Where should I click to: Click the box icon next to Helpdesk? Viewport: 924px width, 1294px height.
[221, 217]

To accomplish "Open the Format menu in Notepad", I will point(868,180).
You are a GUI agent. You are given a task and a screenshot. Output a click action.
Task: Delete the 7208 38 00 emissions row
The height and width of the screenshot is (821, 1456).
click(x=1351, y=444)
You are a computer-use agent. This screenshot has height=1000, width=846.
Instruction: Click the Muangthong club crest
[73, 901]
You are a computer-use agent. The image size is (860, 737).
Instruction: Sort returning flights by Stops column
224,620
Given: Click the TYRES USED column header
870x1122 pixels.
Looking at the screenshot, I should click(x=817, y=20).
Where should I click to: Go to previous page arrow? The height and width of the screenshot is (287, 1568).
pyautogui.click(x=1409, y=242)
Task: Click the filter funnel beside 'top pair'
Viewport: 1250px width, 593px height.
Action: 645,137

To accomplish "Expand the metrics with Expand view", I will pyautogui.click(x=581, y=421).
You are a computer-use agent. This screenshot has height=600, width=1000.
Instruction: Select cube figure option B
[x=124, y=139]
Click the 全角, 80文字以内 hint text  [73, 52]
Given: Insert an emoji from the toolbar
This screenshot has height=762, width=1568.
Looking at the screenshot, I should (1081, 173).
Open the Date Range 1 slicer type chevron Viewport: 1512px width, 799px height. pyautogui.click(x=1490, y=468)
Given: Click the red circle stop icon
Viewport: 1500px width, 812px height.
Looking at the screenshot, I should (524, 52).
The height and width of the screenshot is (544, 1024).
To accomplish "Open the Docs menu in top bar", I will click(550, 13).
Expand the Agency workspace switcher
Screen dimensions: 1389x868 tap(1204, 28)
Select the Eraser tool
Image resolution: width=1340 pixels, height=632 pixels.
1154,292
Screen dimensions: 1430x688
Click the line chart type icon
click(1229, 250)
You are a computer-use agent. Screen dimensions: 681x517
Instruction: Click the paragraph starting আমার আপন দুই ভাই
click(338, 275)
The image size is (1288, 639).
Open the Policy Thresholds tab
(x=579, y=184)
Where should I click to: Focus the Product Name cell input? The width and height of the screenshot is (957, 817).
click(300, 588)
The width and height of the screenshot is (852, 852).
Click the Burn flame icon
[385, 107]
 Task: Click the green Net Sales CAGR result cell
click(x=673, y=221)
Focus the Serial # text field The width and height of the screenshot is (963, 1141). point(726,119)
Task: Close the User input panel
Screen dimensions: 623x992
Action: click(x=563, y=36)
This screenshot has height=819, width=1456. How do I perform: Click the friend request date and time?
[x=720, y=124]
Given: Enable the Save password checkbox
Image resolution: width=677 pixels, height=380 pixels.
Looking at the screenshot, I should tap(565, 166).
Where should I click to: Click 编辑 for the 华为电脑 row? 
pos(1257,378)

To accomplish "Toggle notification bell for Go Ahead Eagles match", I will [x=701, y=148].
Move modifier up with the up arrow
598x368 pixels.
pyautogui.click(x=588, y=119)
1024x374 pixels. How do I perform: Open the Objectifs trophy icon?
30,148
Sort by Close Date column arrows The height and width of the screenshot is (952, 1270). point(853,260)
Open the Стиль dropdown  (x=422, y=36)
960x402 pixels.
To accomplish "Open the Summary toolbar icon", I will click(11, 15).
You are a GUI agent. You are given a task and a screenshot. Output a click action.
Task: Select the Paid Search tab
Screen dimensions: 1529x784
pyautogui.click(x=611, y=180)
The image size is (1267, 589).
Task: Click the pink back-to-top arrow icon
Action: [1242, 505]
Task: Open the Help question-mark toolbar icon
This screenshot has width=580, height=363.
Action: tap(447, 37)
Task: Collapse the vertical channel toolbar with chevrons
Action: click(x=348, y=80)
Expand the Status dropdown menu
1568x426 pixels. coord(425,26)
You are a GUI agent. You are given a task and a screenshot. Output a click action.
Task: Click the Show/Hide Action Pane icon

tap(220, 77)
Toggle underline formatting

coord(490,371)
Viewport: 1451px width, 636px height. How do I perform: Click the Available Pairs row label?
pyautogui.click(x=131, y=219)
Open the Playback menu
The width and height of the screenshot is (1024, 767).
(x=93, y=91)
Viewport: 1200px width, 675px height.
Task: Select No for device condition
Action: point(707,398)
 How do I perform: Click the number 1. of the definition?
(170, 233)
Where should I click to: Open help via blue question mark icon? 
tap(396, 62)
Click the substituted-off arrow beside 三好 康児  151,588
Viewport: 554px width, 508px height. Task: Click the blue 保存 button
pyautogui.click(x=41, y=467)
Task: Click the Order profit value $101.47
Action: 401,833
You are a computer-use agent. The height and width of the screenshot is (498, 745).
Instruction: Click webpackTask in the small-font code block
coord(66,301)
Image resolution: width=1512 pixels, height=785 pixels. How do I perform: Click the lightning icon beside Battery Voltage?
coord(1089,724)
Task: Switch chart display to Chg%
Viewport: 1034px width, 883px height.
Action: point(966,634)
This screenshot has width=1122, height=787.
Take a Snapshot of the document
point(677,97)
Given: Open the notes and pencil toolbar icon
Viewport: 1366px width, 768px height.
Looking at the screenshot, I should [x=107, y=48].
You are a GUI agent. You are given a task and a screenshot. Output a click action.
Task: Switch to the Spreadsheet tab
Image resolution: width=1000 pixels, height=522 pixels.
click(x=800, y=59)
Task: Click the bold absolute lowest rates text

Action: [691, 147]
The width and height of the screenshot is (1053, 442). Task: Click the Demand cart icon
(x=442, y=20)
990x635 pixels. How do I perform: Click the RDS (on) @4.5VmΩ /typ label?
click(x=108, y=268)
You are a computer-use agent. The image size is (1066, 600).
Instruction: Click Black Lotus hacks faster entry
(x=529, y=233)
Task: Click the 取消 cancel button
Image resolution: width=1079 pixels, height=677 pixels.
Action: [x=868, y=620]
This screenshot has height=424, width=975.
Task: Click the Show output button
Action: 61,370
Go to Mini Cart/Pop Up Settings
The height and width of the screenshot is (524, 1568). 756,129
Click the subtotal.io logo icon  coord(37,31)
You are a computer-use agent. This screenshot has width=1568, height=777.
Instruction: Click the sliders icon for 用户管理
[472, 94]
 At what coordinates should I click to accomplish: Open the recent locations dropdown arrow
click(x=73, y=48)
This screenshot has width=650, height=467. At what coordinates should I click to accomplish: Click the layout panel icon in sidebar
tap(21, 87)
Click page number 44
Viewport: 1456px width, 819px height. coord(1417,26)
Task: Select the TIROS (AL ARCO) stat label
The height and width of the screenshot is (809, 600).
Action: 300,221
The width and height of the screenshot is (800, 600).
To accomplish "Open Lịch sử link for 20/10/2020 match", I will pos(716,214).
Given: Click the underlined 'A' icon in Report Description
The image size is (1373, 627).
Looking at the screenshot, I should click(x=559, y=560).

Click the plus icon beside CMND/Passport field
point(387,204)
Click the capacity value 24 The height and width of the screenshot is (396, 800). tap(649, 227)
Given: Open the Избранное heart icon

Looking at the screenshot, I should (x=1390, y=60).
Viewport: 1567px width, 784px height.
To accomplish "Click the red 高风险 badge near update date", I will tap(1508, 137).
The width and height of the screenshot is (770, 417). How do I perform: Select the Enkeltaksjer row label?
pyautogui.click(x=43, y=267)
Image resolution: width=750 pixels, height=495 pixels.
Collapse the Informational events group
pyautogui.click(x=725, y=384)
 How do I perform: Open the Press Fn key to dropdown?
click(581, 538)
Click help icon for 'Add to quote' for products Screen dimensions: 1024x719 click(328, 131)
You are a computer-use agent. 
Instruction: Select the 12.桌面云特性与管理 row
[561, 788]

[WORK REQUEST]:
Scan the listing above for the word "will" and show each line where it is found.

[SOLVED EXERCISE]:
To accomplish "Open the Format menu in Notepad", I will point(868,180).
To accomplish "Expand the metrics with Expand view", I will pyautogui.click(x=581, y=421).
To accomplish "Open the Docs menu in top bar", I will click(550, 13).
To accomplish "Toggle notification bell for Go Ahead Eagles match", I will [x=701, y=148].
To accomplish "Open the Summary toolbar icon", I will click(11, 15).
To accomplish "Open Lịch sử link for 20/10/2020 match", I will pos(716,214).
To accomplish "Click the red 高风险 badge near update date", I will tap(1508, 137).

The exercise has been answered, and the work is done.